Three years ago, Matt and Kris Ferderer found out their unborn daughter Elliott had a heart defect and would need a heart transplant. At two months old, she received that transplant.
“The day she received that heart transplant, there were some complications,” explained Kris. “She ended up having a stroke, which caused her to have right sided cerebral palsy.”
After nine months in Minneapolis, where Elliott received medical care, she was able to return home to her family.
Since then, Elliott has been on a long road to recovery, slowly regaining mobility on the right side of her body.
“Our day to day is pretty busy,” said Kris. “She’s pretty jam packed full with therapies most days of the week, so typically she’ll have either PT, OT, speech coming to the house, or we’re going into the clinic for therapy almost every day, sometimes a couple times a day, and then working on feeding at home, she has a GJ Tube, so we do G feeds at home, and also just work on those eating skills and those oral skills.”
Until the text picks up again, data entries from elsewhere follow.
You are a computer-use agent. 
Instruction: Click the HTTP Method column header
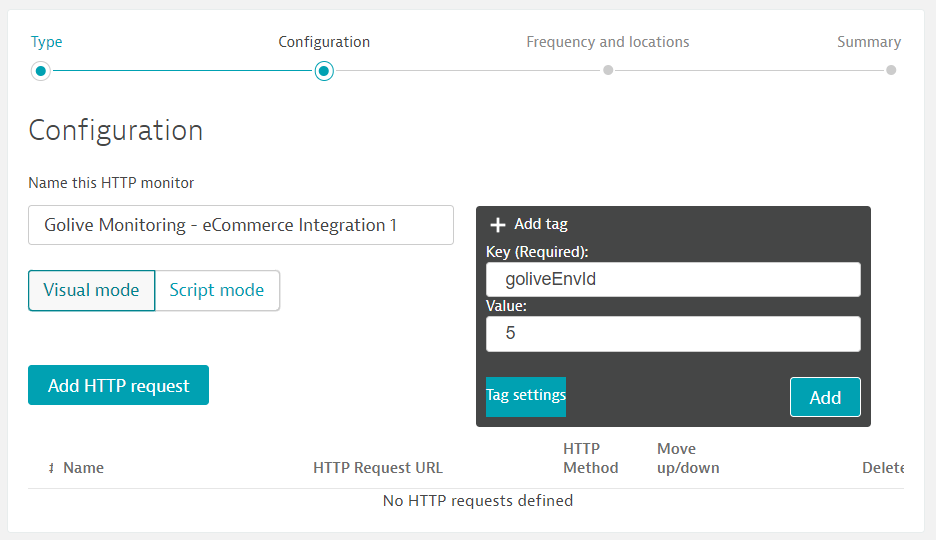pos(590,458)
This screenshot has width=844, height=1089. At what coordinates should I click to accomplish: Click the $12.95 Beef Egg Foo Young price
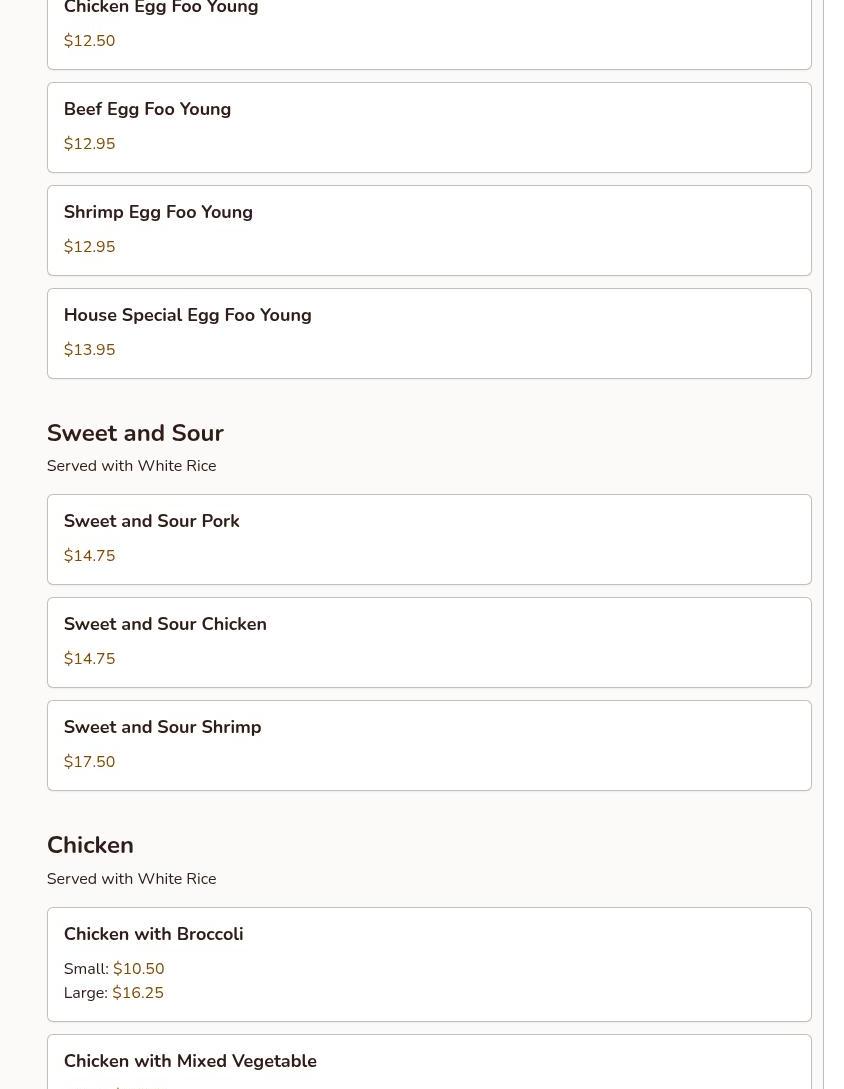pyautogui.click(x=89, y=144)
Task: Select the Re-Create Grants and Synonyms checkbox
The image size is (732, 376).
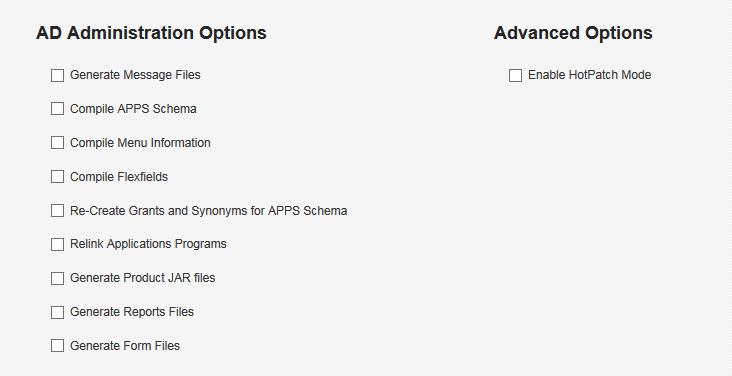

And in between, Elliott and Kris work on home recommendations, going on walks with her walker.
But the Ferderer family hasn’t been alone in the process.
“It’s definitely been a lot of support in the community,” said Kris.
They received so much assistance from friends and family, and Kris says organizations such as CPable will help offer that much needed support for so many families in our area.
“When your child has cerebral palsy, typically you have a lot of adaptive equipment, you know, she utilizes a walker and a cane, we have a whole plethora of things that she needs, orthotics to help her with walking.”
These necessities, and the lodging and gas needed for trips to bigger cities, are not always covered by insurance– so that’s where CPable comes in. They offer financial assistance to help kids like Elliott reach more milestones.
“She’s just recently started eating a little bit more by mouth, she signs, we’re working on sign language as well, picking up on new signs as well as saying some new words,” shared Kris. “She recently started saying her brother’s name, her own name, so things like that have been really great to see.”
CPable also helps bring awareness to how resilient children affected by neurological conditions really are– something that the Ferderers experience firsthand.
“Just seeing how amazing these kids really are, and how much strength and determination they have, and they are just really special,” said Kris. “It’s definitely opened my eyes to a whole other side that I thought I understood before, but now, obviously living through it, you have a better understanding of what it’s like on the day to day for kids that have mobility impairments and things like that, and their families.”
Kris says Elliott has worked up a big appetite now that she’s able to eat solid foods. She says she will eat anything and everything, but her favorite food right now is Cheetos.